> _What is expected_
Among the records below, find the line with "Screen dimensions: 728x361" and the line with "Task: Click the scissors cut tool". Set down both and every line between, exactly and with no pictures, but nothing else.

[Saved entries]

********************

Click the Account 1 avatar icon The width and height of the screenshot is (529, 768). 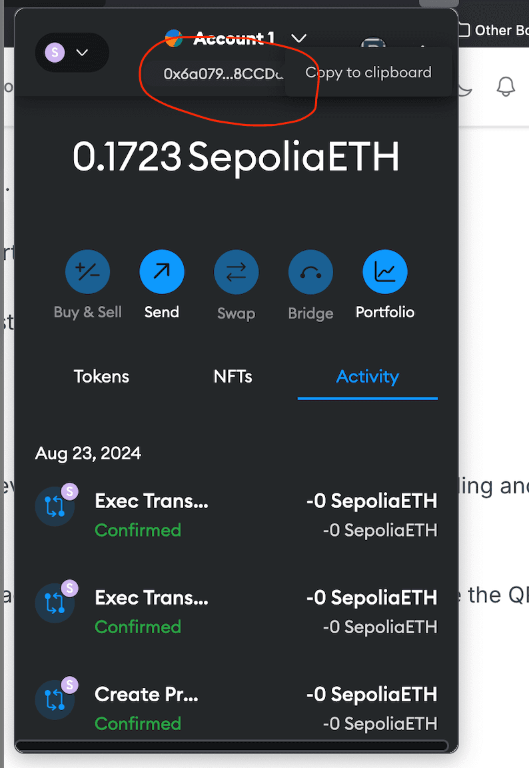point(174,38)
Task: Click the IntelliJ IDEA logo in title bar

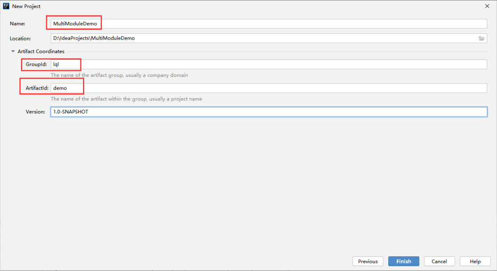Action: coord(6,6)
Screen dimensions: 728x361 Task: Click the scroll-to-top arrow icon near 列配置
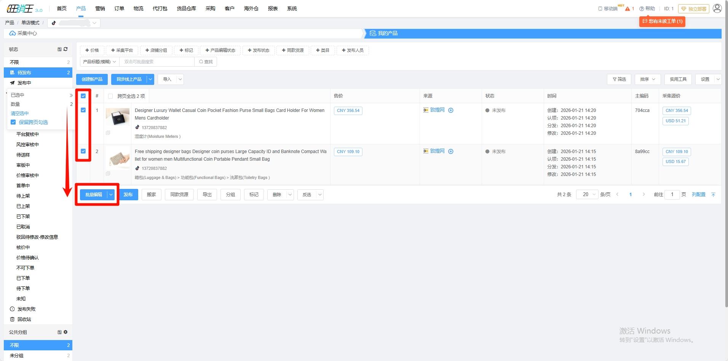click(713, 195)
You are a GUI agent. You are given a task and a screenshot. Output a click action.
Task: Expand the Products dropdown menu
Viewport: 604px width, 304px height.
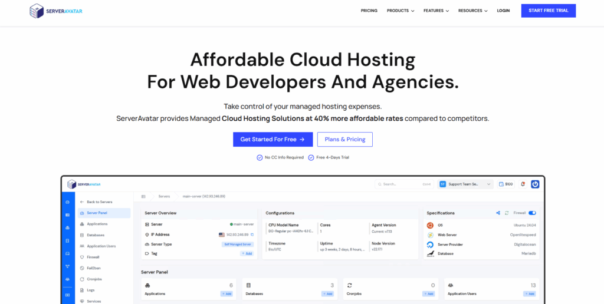click(400, 11)
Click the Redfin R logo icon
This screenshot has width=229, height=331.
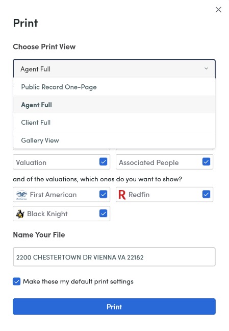[x=122, y=195]
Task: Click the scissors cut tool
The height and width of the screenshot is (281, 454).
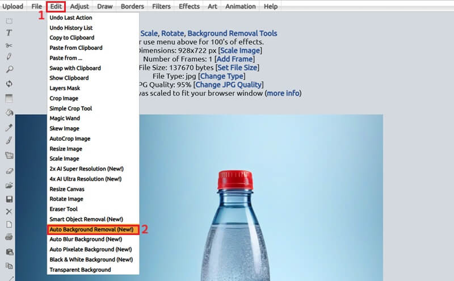Action: click(x=9, y=45)
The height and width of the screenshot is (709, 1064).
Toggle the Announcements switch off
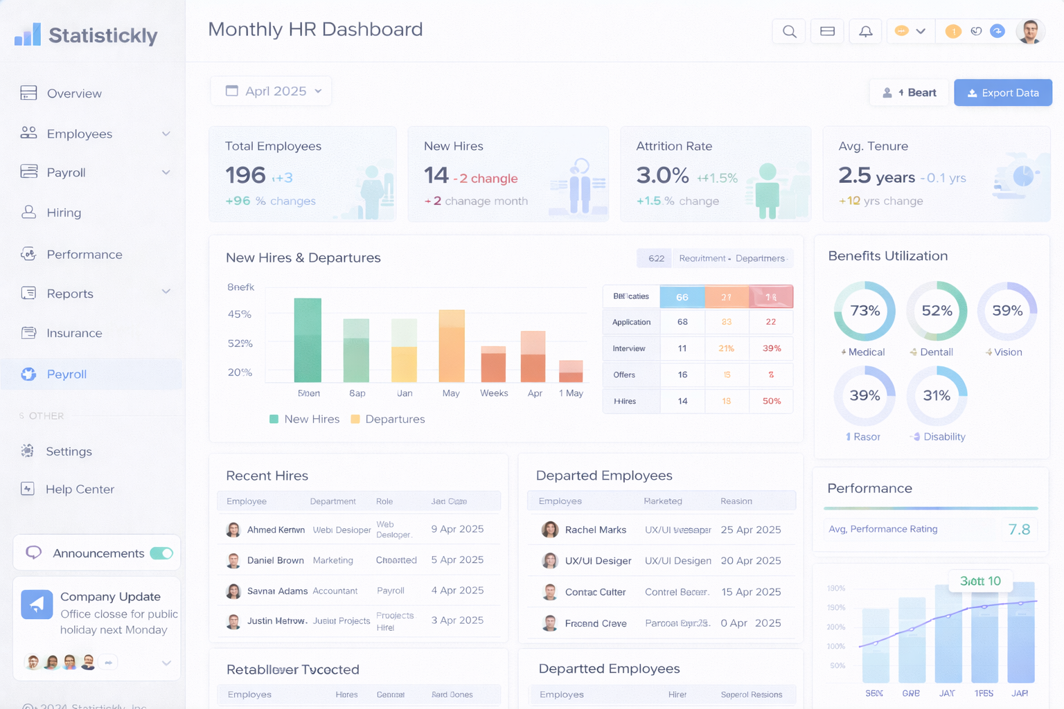pyautogui.click(x=161, y=553)
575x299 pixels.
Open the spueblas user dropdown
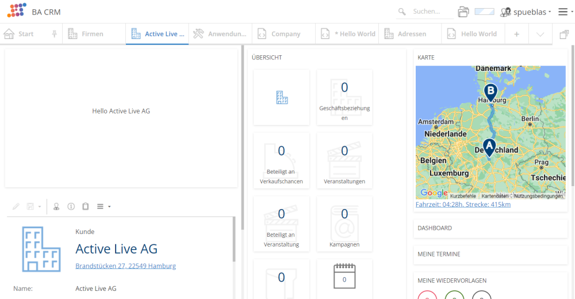click(526, 12)
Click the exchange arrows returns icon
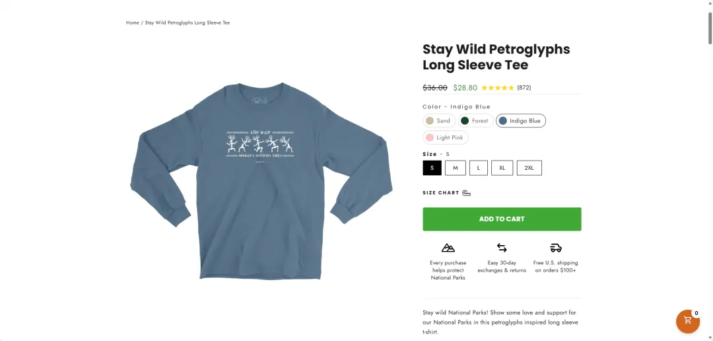 (502, 248)
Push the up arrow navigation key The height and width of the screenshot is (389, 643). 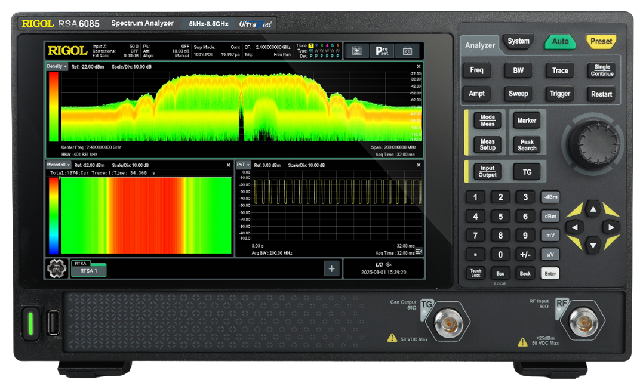pyautogui.click(x=593, y=209)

********************

> _Answer for this exercise_
Screen dimensions: 728x361 Task: Click the scroll-to-top arrow icon near 列配置
click(713, 195)
You are a GUI agent. You are given a task and a screenshot. Output a click action.
Task: Expand the Products dropdown menu
Viewport: 604px width, 304px height.
click(400, 11)
Click the Redfin R logo icon
This screenshot has width=229, height=331.
[x=122, y=195]
Task: Click the scissors cut tool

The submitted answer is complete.